Portugal Counts 24 Femicides in 2025, Reviving Fears for Women’s Safety

A few weeks before the year ends, Portugal is confronting a statistic that refuses to move in the right direction. The Observatório de Mulheres Assassinadas (OMA) reports that 24 women have been killed since January, 21 femicides that unfolded despite louder public debate and tougher laws. Investigators have also logged 50 attempted killings, underscoring how gender-based violence continues to outpace the preventive measures anchored in the Istanbul Convention and in national legislation.
Violence that refuses to subside
The running tally of lethal attacks on women has not dipped below the levels that shocked the country in the 2019 spike, leaving activists to conclude that Portugal's domestic homicide rate is stabilising at an unacceptable plateau. Halfway through November the figures already eclipse the total for the whole of 2024, a year that itself generated public outrage. This year’s victims range from teenagers to pensioners, illustrating that danger follows no single demographic profile.
Understanding the Numbers
Delving into police files reveals recurring patterns. The majority of killings—16 cases—occurred between intimate partners, while another five were traced to a familial setting such as brothers or sons turning on female relatives. The average victim age 36 belies extremes that include two girls under 12 and a woman of 82. Histories of abuse cast a long shadow: in 57 % of the incidents previous complaints had been filed, and in eight, the couple shared children in common. In several of those households the woman was in the separation phase, a moment widely recognised as high-risk. Contrary to stereotypes, fatalities were recorded both in rural municipalities and in Portugal’s largest urban centres.
Where the danger hides
The crime scenes mapped by investigators underscore an unsettling truth: women are killed in places they assumed were safe. Homes remain the most common location, yet murders also occurred on streets, inside hospitals and at workplaces.
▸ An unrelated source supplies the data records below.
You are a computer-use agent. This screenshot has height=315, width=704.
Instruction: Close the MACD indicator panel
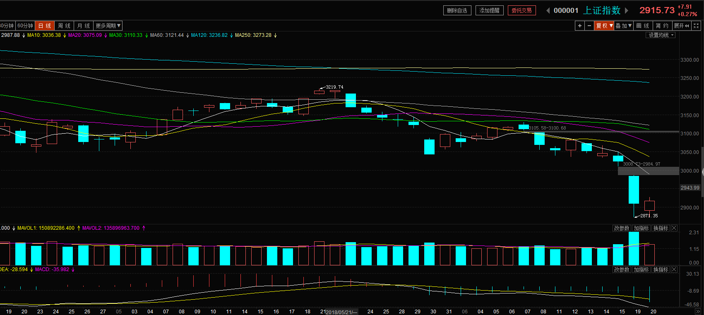tap(674, 269)
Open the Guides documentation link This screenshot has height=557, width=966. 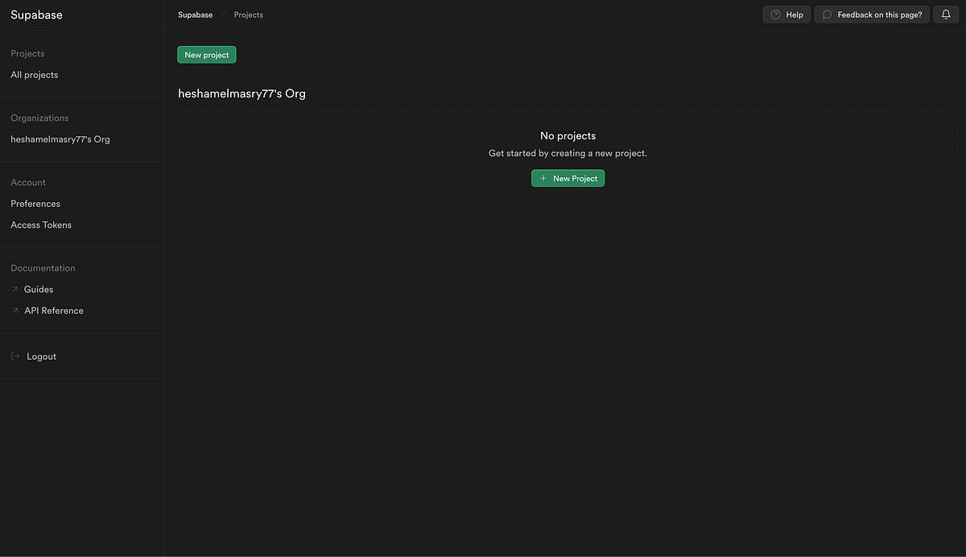tap(39, 288)
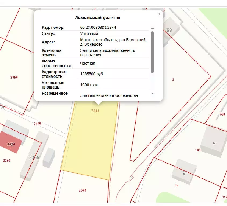The height and width of the screenshot is (206, 227).
Task: Click building 58 at the top right
Action: (x=169, y=30)
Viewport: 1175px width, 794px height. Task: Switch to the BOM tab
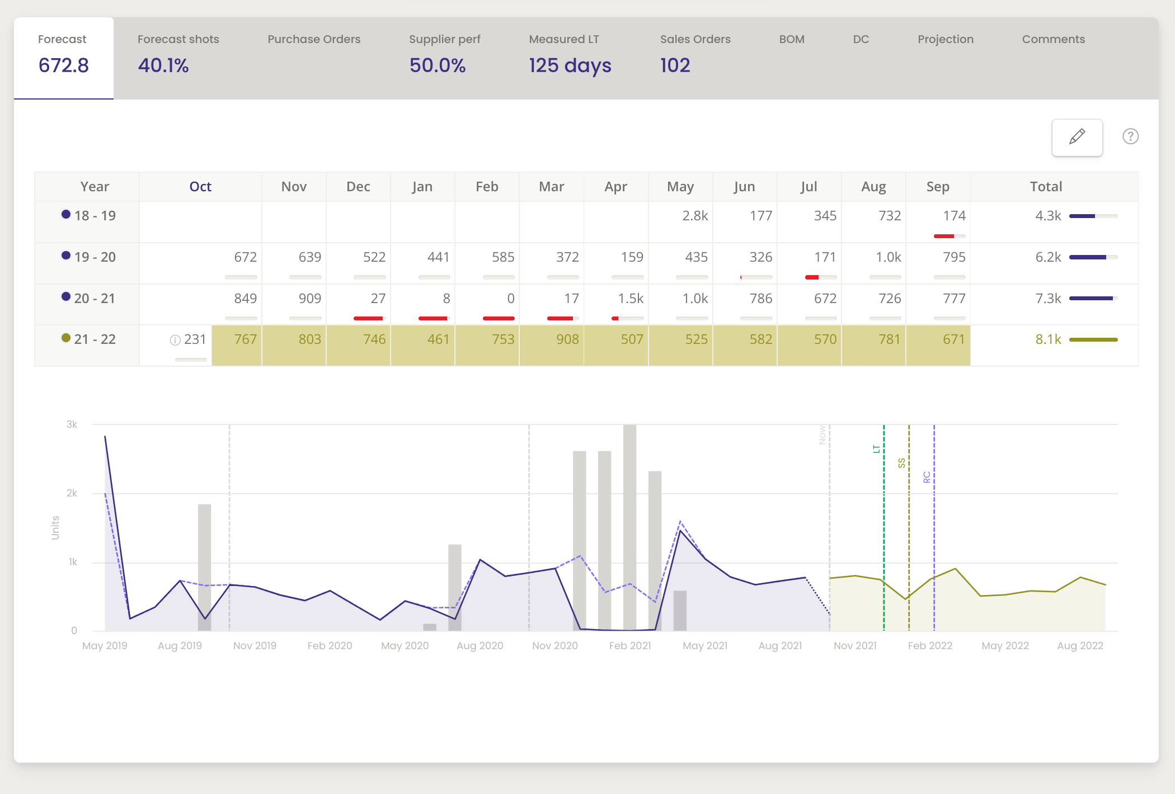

Even when courts impose restraining orders or mandate electronic monitoring, enforcement can falter because of early warning failures. Front-line activists argue that the country’s victim support hotlines receive more calls than they can process, leading to dangerous delays.
Government’s toolbox and its limits
Lisbon has earmarked a record €25 M state budget for 2025 to fight violence against women. The flagship PAVMVD 2023-2026 plan extends tele-assistance to thousands of survivors and introduces primary prevention in schools. New rules promise more emergency shelters and fold abused women into the Porta 65+ housing scheme, while an "animals welcome policy" lets victims flee without abandoning pets. A dedicated unit inside the Ministry of Justice is drafting regulations to combat digital harassment, acknowledging that threats migrate online as soon as physical access is blocked. Even so, auditors warn that resources are spread thin across 308 municipalities.
Justice under scrutiny
Magistrates concede that the legal arsenal is still reactive rather than preventive. Many suspects walk free under preventive detention loopholes, since Portugal prosecutes femicide under the broader category of qualified homicide. Court backlogs delay trials for months, eroding the credibility of risk assessment forms filled out by police. Although mandatory abuser programs exist, compliance rates remain low. A 2025 brief shared with Europol data shows Portugal sentencing fewer domestic killers than several EU peers. Families also point to the limited reach of victim impact statements and to persistent witness protection gaps that discourage testimony.
Culture, attitudes and the road ahead
Experts frequently cite toxic masculinity and misogyny online as cultural drivers that taxes and legal tweaks alone cannot dislodge. Under-reporting remains a structural obstacle; a Eurobarometer 2024 survey found that 1 in 7 Portuguese adults still blames victims who were drunk or dressed in what respondents deemed provocative clothing. Civil-society groups hope the annual 16 Days of Activism campaign will push the conversation into classrooms, because youth education is seen as the most reliable inoculation against violence. Police commanders are piloting community policing models that treat every domestic-abuse call as a potential homicide in the making. Whether these layered efforts coalesce into a long-term strategy strong enough to bend the curve in 2026 is the question haunting those tracking every grim update.